The Thunder play the Sixers tomorrow in England. One team is a title-contender and the other a lottery contender, but it wasn’t always so for the Thunder. Durant spoke about his trying rookie season after getting drafted No. 2 overall by the rebuilding Sonics. The 2007—08 Sonics had missed the playoffs the two seasons prior, and decided to trade Allen to the Celtics and Lewis to the Magic. That left an offensive void Durant tried to fill, but he had only played one year of college ball at Texas and he just wasn’t ready to lead his team.

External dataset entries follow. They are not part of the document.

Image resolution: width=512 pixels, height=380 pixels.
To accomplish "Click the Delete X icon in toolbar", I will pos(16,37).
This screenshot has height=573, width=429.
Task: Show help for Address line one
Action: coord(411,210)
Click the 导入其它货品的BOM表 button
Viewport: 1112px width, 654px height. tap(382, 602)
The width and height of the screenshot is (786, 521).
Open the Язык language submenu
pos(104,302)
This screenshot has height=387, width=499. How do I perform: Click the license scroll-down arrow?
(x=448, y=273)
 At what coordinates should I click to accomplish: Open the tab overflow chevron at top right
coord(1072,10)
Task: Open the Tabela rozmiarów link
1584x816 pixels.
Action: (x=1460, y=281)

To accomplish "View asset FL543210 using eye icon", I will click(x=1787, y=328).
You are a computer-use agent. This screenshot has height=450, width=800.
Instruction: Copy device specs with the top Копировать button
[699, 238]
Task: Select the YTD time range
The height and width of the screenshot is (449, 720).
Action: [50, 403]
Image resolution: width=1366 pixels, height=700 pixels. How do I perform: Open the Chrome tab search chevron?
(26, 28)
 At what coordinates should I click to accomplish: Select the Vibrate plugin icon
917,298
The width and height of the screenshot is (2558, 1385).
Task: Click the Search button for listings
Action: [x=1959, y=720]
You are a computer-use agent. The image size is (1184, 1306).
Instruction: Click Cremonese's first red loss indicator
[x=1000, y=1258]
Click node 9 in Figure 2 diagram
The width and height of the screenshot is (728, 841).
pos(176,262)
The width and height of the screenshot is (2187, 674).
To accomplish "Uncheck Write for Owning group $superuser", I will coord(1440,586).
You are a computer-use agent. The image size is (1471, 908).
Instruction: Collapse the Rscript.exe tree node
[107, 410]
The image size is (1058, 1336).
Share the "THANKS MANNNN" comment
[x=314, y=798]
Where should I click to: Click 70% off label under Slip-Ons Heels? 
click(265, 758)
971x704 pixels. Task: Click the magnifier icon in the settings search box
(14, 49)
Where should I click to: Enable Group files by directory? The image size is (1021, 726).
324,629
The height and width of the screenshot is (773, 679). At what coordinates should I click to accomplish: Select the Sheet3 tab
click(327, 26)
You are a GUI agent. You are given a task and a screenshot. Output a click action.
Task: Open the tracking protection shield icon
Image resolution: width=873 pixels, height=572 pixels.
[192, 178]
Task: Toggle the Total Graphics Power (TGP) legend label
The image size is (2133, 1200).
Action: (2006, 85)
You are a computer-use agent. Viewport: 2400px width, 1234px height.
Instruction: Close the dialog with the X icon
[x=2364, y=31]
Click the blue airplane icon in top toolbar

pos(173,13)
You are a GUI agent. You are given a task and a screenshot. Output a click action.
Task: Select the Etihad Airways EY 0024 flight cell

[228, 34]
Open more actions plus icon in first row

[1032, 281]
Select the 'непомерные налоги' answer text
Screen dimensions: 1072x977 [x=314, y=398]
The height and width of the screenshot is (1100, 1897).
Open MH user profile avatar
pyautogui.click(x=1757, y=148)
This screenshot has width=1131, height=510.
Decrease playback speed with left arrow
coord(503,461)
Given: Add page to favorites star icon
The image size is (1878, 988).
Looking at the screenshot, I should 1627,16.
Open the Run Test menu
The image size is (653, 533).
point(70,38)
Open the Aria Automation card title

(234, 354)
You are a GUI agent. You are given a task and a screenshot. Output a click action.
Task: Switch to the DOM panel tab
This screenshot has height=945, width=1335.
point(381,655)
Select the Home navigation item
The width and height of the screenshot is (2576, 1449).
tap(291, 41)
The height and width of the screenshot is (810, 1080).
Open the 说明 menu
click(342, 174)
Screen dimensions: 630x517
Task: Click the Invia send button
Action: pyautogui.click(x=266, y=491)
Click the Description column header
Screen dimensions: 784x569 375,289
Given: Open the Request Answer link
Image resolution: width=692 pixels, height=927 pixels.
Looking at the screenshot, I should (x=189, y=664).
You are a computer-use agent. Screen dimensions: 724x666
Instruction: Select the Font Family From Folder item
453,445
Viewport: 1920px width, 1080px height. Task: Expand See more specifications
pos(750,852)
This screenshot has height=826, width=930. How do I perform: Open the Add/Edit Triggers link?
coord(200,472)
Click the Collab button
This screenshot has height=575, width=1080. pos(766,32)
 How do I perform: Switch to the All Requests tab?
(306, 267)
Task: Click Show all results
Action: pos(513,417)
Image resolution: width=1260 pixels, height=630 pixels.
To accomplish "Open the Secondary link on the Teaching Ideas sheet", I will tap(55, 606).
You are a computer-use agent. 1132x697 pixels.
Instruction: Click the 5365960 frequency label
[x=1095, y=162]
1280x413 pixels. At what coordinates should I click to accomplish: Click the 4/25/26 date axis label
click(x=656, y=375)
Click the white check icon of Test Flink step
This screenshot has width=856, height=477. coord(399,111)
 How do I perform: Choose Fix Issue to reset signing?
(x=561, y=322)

Via the Philadelphia Inquirer:
“It was tough for me especially coming in as a young player. I thought I was going to play with Ray Allen and Rashard Lewis when they were all-star every year. Every game it was tough knowing that it was going to be hard for us to win. But what we did was come in and work hard every day, and know that it was going to be a process and maybe a tough year.”
Durant averaged over 20 PPG and shot a respectable 43 percent from the field (though his 3-point shooting was an abysmal 28.8 percent) on his way to the Rookie of the Year award that inaugural season. But that Sonics team was dreadful, with only the Miami Heat finishing the year with fewer wins.
The Sixers — after trading Jrue Holiday to the Pelicans for the pick that turned into Nerlens Noel — are in full-on rebuild mode under new GM Sam Hinkie. With a raw rookie, Michael Carter-Williams, at point guard, and with last season’s only All-Star now in New Orleans, the Sixers are emphasizing a long term plan to get better through the draft, similar to rise of the Thunder under GM Sam Presti and Durant as their superstar.
With so much talent coming out in the 2014 NBA Draft, Hinkie and the Sixers brain trust thought it was time to rebuild now rather than waste another year on the cusp of playoff relevance without really competing for a title.
Durant’s advice to Carter-Williams, other young Sixers players and any young player that finds themselves on a losing team early in their NBA careers: “You just have to keep pushing through it.”